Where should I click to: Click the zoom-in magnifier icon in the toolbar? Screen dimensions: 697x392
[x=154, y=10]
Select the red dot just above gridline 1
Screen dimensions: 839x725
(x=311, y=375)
--------
The whole listing should be transcribed word for word.

**RESULT:**
Where should I click to: Click the zoom-in magnifier icon in the toolbar? Screen dimensions: 697x392
[x=154, y=10]
Select the red dot just above gridline 1
Screen dimensions: 839x725
(x=311, y=375)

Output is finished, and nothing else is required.